The Philippine Amusement and Gaming Corporation (Pagcor) has failed to collect P1.38 billion worth of receivables from Philippine Offshore Gaming Operators (POGO), a Commission on Audit report indicates.

COA's Annual Audit report on Pagcor for 2020  indicates that the largest uncollected revenues were from POGOs' offshore gaming at P1.36 billion; followed by poker at around P9 million; electronic bingo at P6 million; traditional bingo at P872,000; bingo raid at P250,000; electronic gaming at P819; and others at around P41,000.

"[Pagcor's] inability to collect past due accounts receivable for more than one year but less than ten years amounting to P1.382 billion deprived Pagcor of additional funds for its operations, contrary to Section 2 of Presidential Decree (PD) No. 1445," COA said.

Section 2 of PD No. 1445 provides that "all resources of the government shall be managed, expended or utilized in accordance with law and regulations, and safeguarded against loss or wastage through illegal or improper disposition, with a view of ensuring efficiency, economy, and effectiveness in the operations of the government."

"Further verification revealed that the past due receivables from offshore gaming were the accounts of the POGOs with cancelled operating sites and some with approved payment restructuring that have been already endorsed to the Legal Department for appropriate action, among others," COA added.

The uncollected receivables from these POGOs ranged from P804,000 to P462 million.

COA's report listed 15 POGOs with due receivables to Pagcor but did not identify the names of the companies being questioned.

In its response included in the COA report, Pagcor said P97.325 million out of the P1.382 billion past due account are already with the board-approved restructuring program while P6.079 million others were "adjusted."

Regarding the 15 POGOs with delinquencies, Pagcor's legal department said eight already had their licenses canceled, one was suspended, and three were under review.

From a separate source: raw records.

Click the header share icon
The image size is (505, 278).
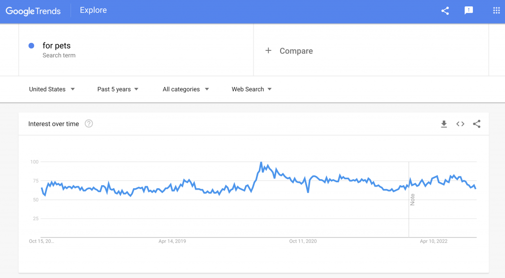tap(445, 11)
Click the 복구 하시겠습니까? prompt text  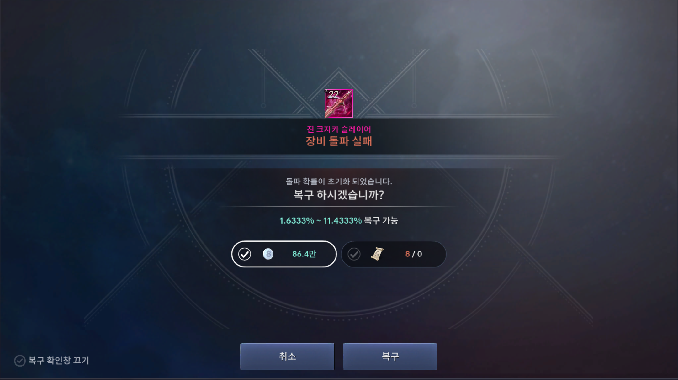339,195
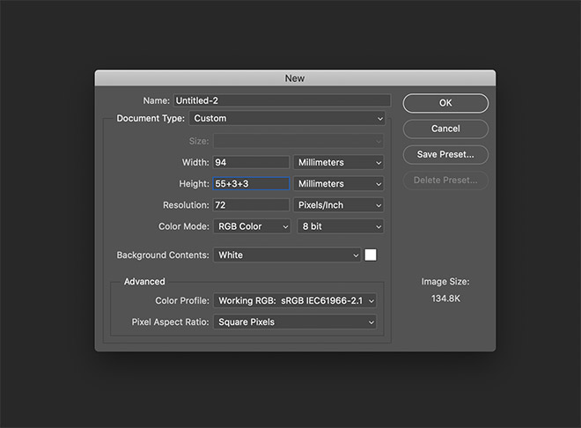The image size is (581, 428).
Task: Open the Document Type dropdown
Action: tap(288, 118)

Pagcor added it had verified that three were still operating as of January 12, 2021.

Given these findings, COA has recommended that Pagcor's Vice President and the Finance Group to regularly coordinate with concerned departments in charge of specific receivable accounts, and evaluate the collectability status of outstanding Accounts Receivable , especially those that are long standing.

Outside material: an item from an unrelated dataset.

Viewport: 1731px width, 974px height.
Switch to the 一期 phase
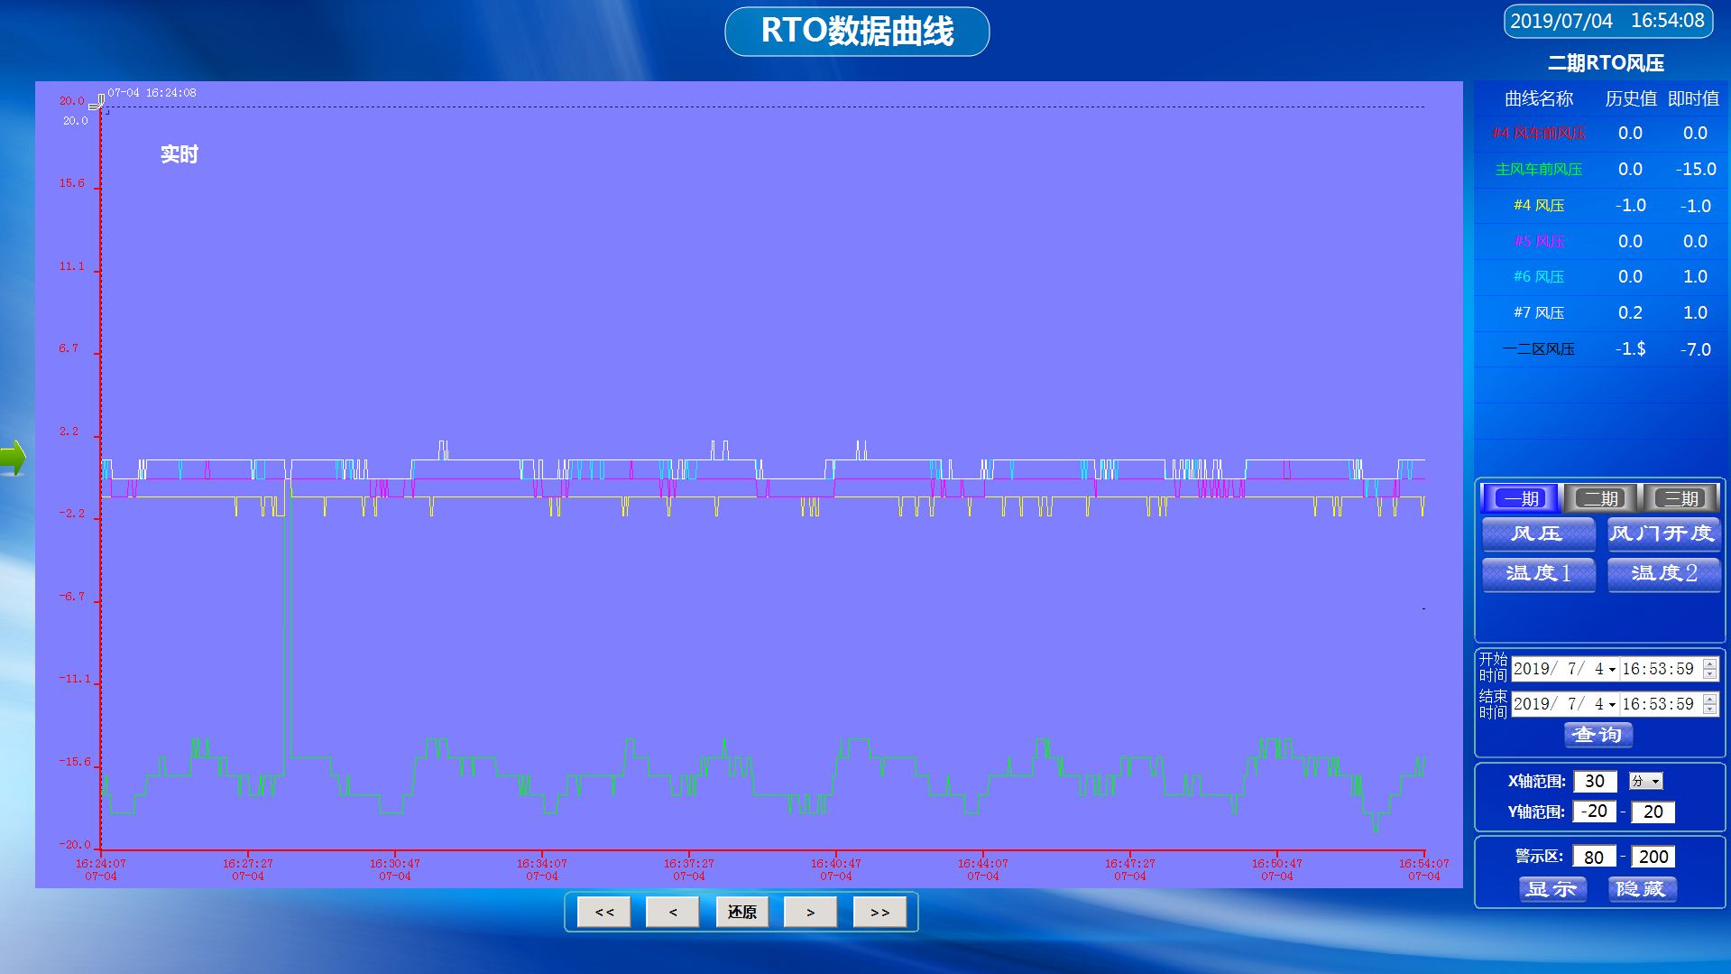tap(1521, 498)
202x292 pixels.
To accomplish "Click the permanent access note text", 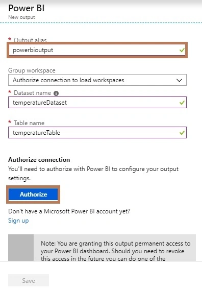I will coord(115,251).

Likewise, COA said Pagcor's Assistant Vice President and Compliance Monitoring and Enforcement Department should update the current status of the accounts and intensify collection efforts to delinquent POGOs and other Pagcor contractees and licensees for the collection of outstanding accounts receivable.

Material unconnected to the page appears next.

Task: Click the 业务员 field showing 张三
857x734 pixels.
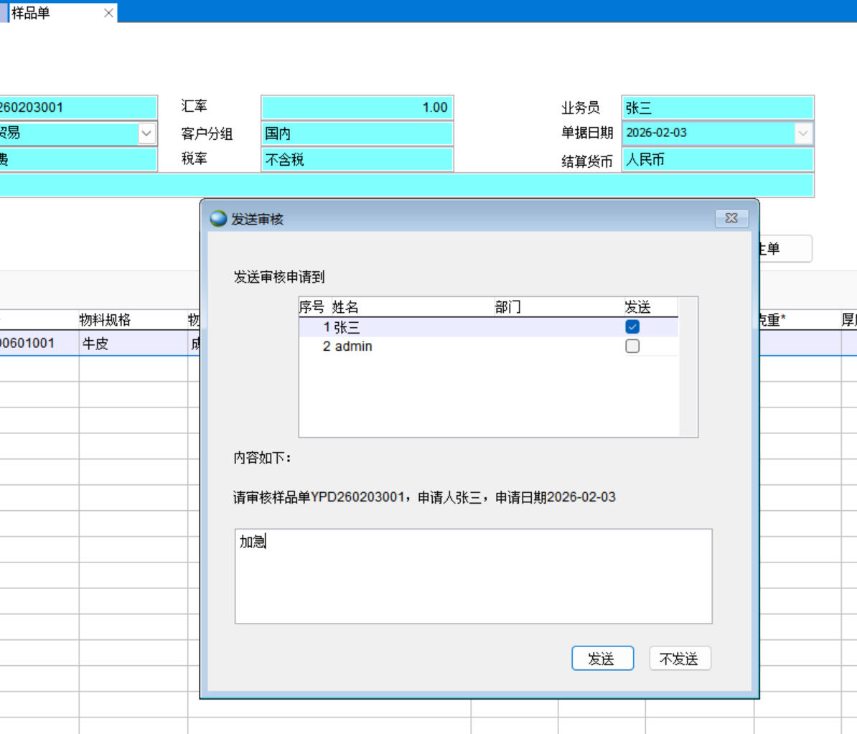Action: click(717, 108)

Lastly, COA said that Pagcor's Assistant Vice President and Offshore Gaming and Licensing Department should monitor the performance bonds of delinquent POGOs and forfeit the same in satisfaction of their outstanding liability to Pagcor. 

Uncollected dues

Pagcor chief legal counsel Roderick Consolacion, in a separate talk with GMA News Online, said the uncollected dues from POGOs ballooned to a billion because of illegal POGOs who used licensed POGOs for their operations, thus hiking the dues of legal POGOs.

“For years 2018 to 2020, Pagcor intensified its regulatory efforts by conducting research and carrying out investigations on undeclared websites, games and operations which are supposedly linked to our POGO Licensees. Following these, we found several websites which appear to be mirrors of the declared websites of our operators as it contain their games with some even containing their brands or logos,” Consolacion said.

“The said amount is a product of Pagcor’s intensive fight against illegal online gambling and its overzealousness to maximize collections for government coffers,” he added.

As an initial remedial measure, Consolacion said Pagcor imposed estimated billings for these websites based on the average income performance of the original declared websites of its licensees, subject to their availing of Pagcor’s protest mechanism for questioned billings.

These billings were rejected by the Pagcor licensees, saying that the websites are ran by illegal operators which steal their livestreams and make it appear as the legal websites of the operators.

At present, Consolacion said these amounts and the discovered websites are still in the process of revalidation pursuant to existing procedures.

“Some have already been resolved, while the others are still undergoing thorough validation. In sum, these amounts are not yet determined with finality as to whether these are indeed imposable on our licensees, or if imposable, as to how much should really be imposed,” he said.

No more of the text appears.